Endowment Provides Vital Research Lifeline for Neuroscience Investigator

SEPTEMBER 12, 2014 – In the research world, there is a familiar Catch-22. Bright ideas require research funding to generate preliminary data, but it is notoriously difficult for a researcher to secure funding without having that preliminary data. 

Conant

Neuroscientist Katherine Conant, MD, is no exception.

“You need to have preliminary data to get external funding and you have to have money to get preliminary data,” says Conant, an associate professor of neuroscience at Georgetown University Medical Center.

“It’s a difficult time for everyone because of dwindling federal support, but especially for young investigators,” she says.

VITAL RESEARCH LIFELINE

Conant, however, is now the recipient of National Institutes of Health funding because of a powerful leg up she was given by benefactors Edwin H. Richard and Elisabeth Richard von Matsch in 2009, shortly after she came to GUMC.

As part of a $1.5 million endowment made by the von Matsch family, Conant received generous support to study the mechanisms of neurodegenerative diseases and the identification of druggable targets. The endowment, the Edwin H. Richard and Elisabeth Richard von Matsch Distinguished Professorship in Neurological Disease, is designed to support a “prominent young” faculty member. Conant is the first recipient.

Conant said this funding has provided her a vital research lifeline, buoyed by the highly supportive scientific environment of GUMC. She is now on her way to decoding a new molecular pathway underlying a variety of neurodegenerative diseases, including Alzheimer’s and HIV-induced dementia.

Conant has leveraged this support to secure federal funding that will take her research to the next level. She and her colleague, GUMC neuroscientist Kathleen Maguire-Zeiss, PhD, secured a five-year, $1.2-million grant last year to investigate novel molecular mechanisms that contribute to the development of HIV-associated neurological disorders.

MOLECULAR ‘SCISSORS’

Conant has always been fascinated by research in general, and the nervous system in particular.

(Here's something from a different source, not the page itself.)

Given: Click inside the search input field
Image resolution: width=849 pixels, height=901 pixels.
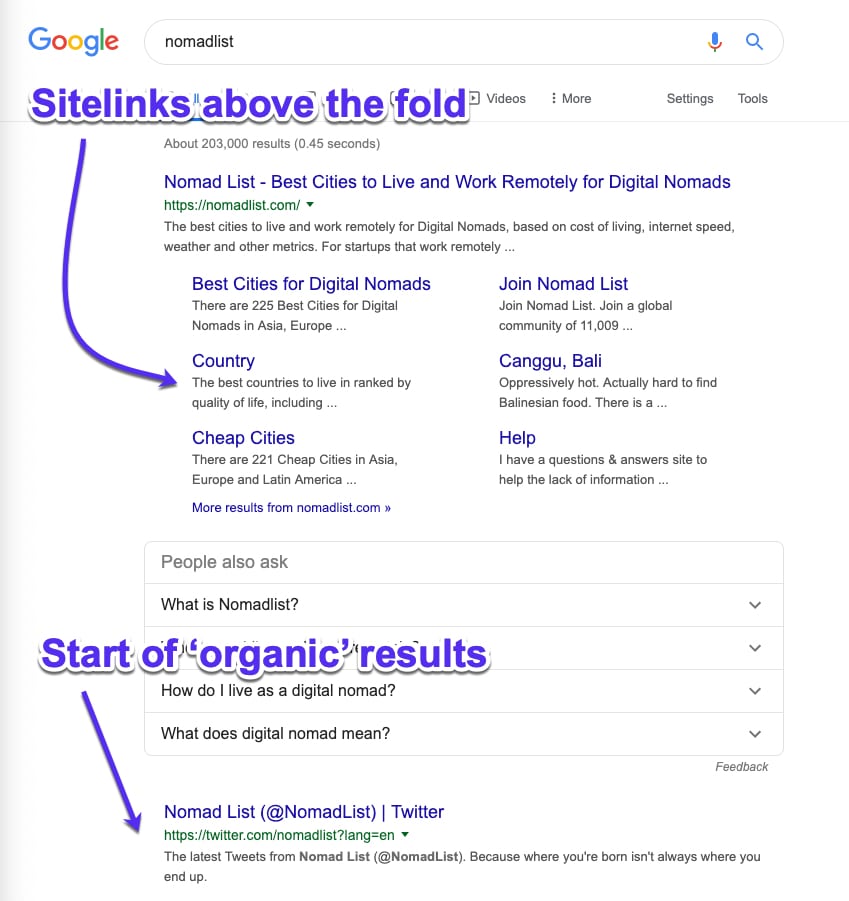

After earning her MD at Boston University and completing a residency in adult neurology at Georgetown, Conant joined a laboratory at the NIH, where she dove headfirst into the study of glial cells—the cells that support neurons and brain function.

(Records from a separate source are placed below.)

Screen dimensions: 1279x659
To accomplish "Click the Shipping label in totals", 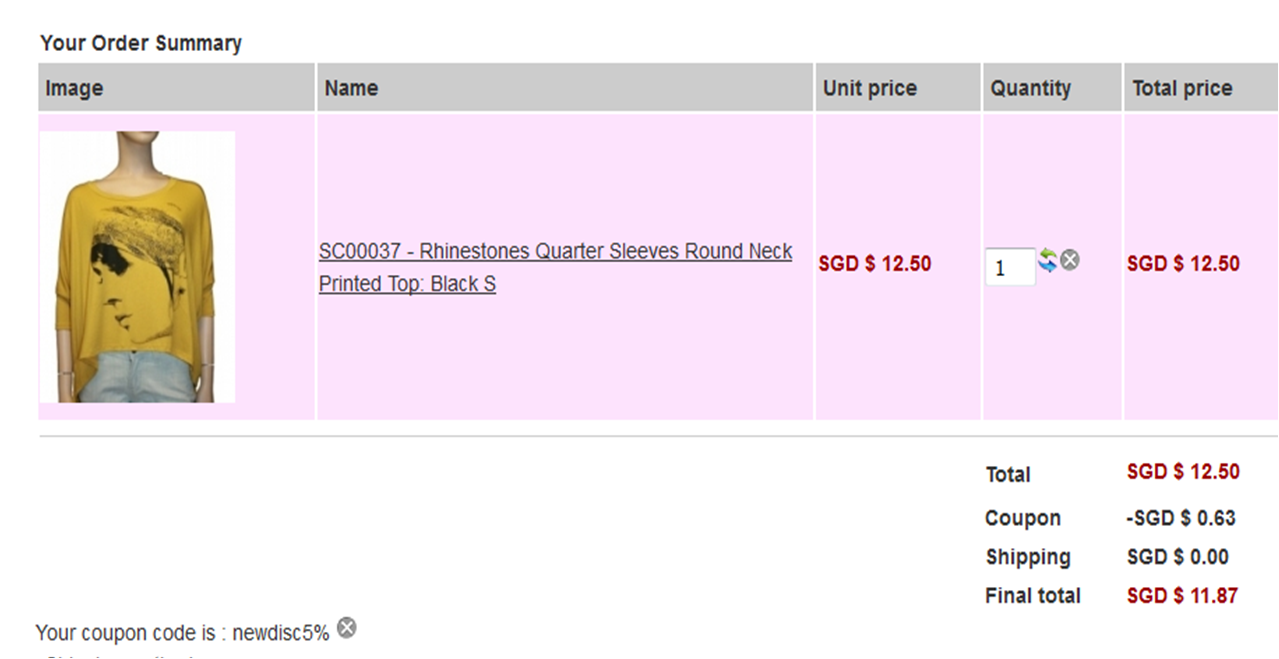I will click(x=1028, y=557).
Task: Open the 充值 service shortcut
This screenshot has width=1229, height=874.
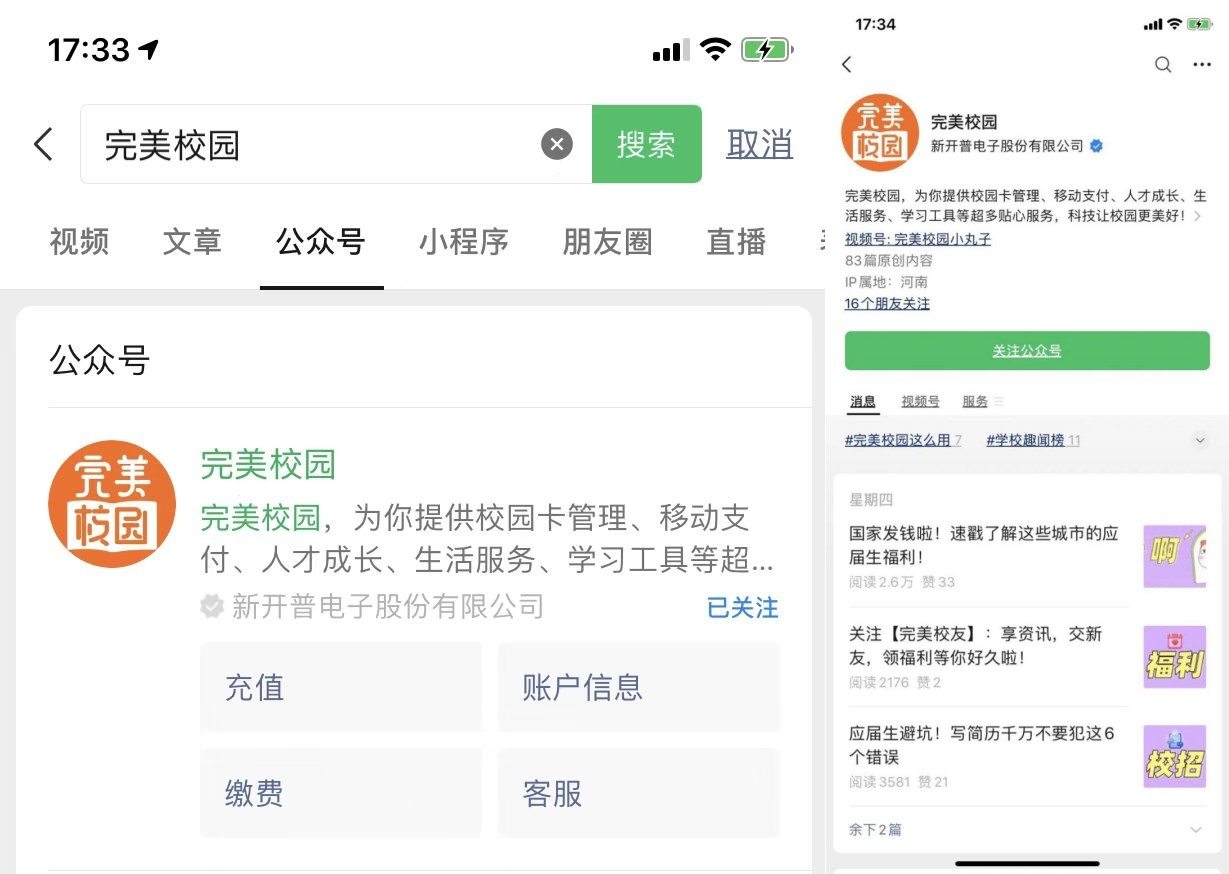Action: [341, 687]
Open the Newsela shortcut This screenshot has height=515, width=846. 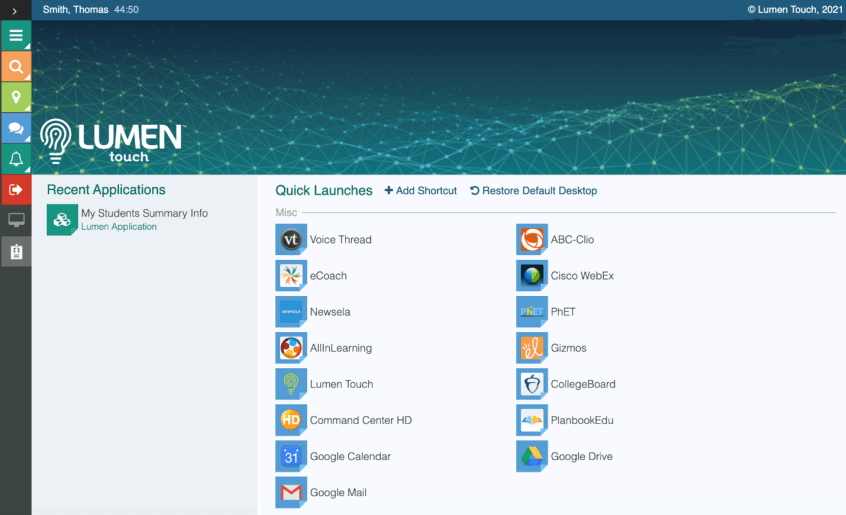click(x=330, y=312)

She became intrigued by the proteins these cells produce, especially “molecular scissors” known as matrix metalloproteinases (MMPs) that appear to snip key proteins involved in communication between neurons.

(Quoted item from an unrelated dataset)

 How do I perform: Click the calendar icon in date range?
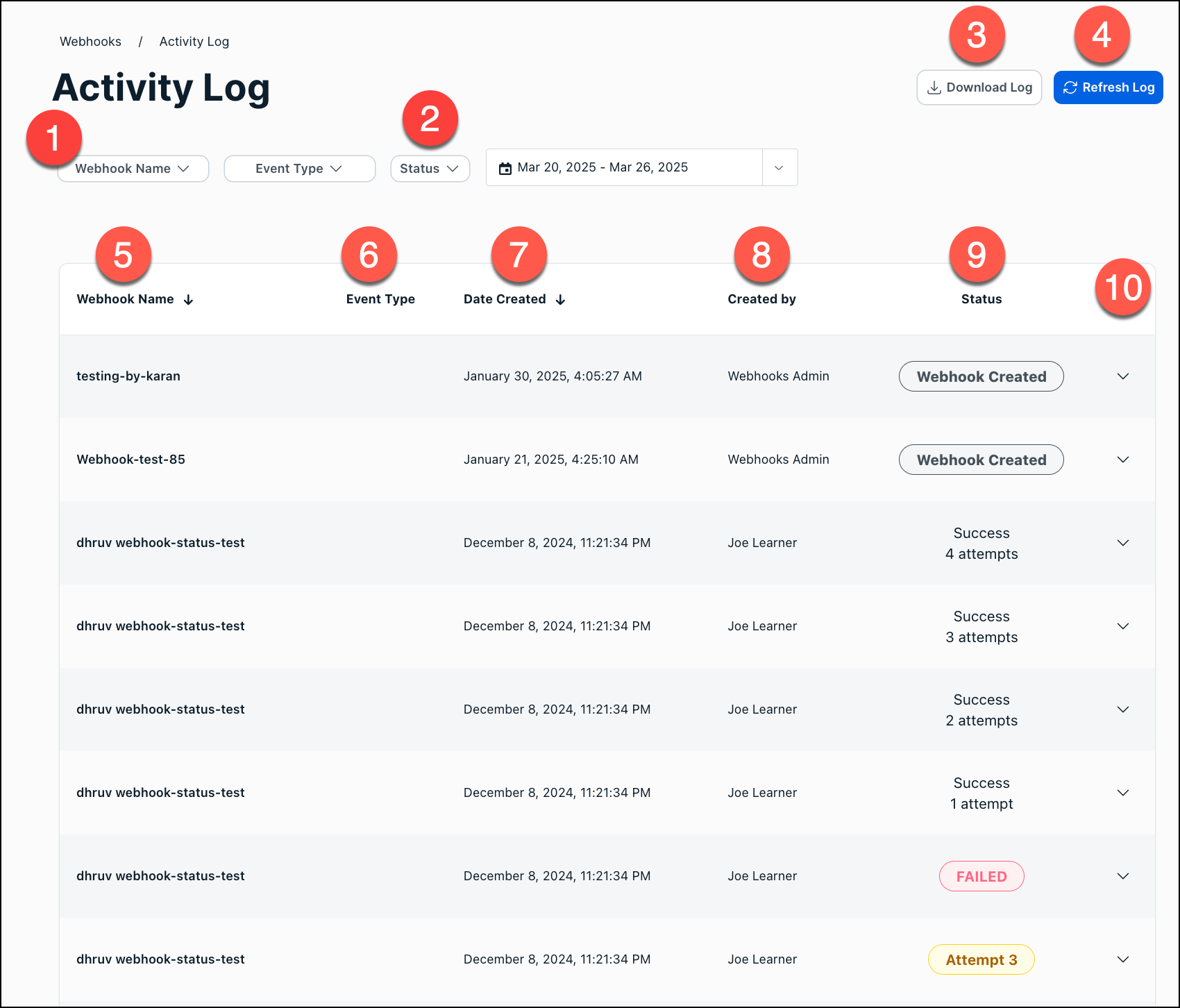505,168
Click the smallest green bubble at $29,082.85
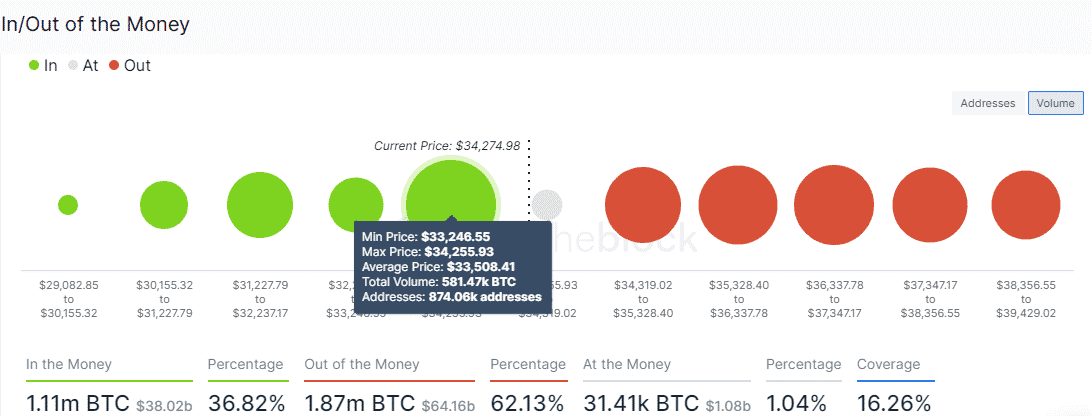1092x416 pixels. tap(68, 205)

She has spent the better part of her career since trying to learn everything she can about MMPs—how they contribute to normal learning and memory and how these processes may go awry when levels are elevated in the setting of brain injury.

Conant has discovered that the levels of MMPs are abnormally high in diseases such as HIV-induced dementia, but she is still studying why this matters.

“They are probably causing damage through excess cutting of molecules that are important to healthy function of synapses. This disrupts neurotransmission,” she says.

GAINING RESEARCH MOMENTUM

This research offers the potential for treating a variety of brain disorders in new ways, Conant says. Given that MMPs exist throughout the body and have been linked to various inflammatory diseases, some researchers are trying to inhibit their activity as a potential therapy. Inflammation is a driving force in HIV dementia and has been associated with the development of Alzheimer’s.

Conant has published several research studies as a result of support from the von Matsch professorship, and has seen an increase in publications in high-profile journals on the subject over the last year or two.

“The more research, the merrier. This is really novel stuff, and could provide some nice new pieces to the puzzle of brain degeneration and its treatment,” Conant says. “Having the support I have had, both through the endowed professorship and from my department chair and my colleagues, has made all the difference.”